A fancy vivid pink diamond just shy of 19 carats—formerly known as the Pink Legacy diamond—was sold to US-based Harry Winston for 50.4 million Swiss francs ($50.2 million) last night (Nov. 13) in Geneva. According to a press release from Christie’s auction house, the bidding lasted only five minutes before it was declared the most expensive pink diamond ever sold at auction, weighing in at over $2.6 million per carat.
The diamond’s cost beat the previous world record for a pink diamond, which sold last year for over $2.1 million per carat in Hong Kong.
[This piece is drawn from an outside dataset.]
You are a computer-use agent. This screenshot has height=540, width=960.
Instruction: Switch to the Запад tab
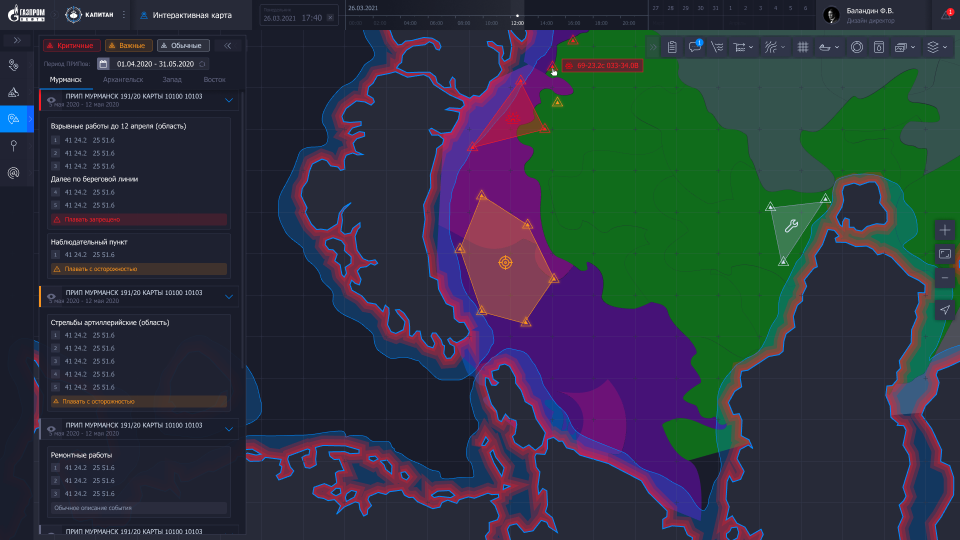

The Pink Legacy diamond was previously owned by the Oppenheimer family—which led the diamond-mining behemoth De Beers for a century—and has been reimagined as the “Winston Pink Legacy” by its new owners. The diamond itself was reportedly found in a South African mine a century ago and was cut in 1920. According to Christie’s, Fancy Vivid Pink diamonds—as classified by the Gemological Institute of America (GIA)—are “virtually unheard of—in over 250 years of auction history at Christie’s, only four such stones have ever appeared for sale.”
As the supply for high-quality colored diamonds becomes increasingly limited, demand has increased, pushing the price of the stones up dramatically. It’s a trend that appears to be continuing, despite a growing synthetic diamond market.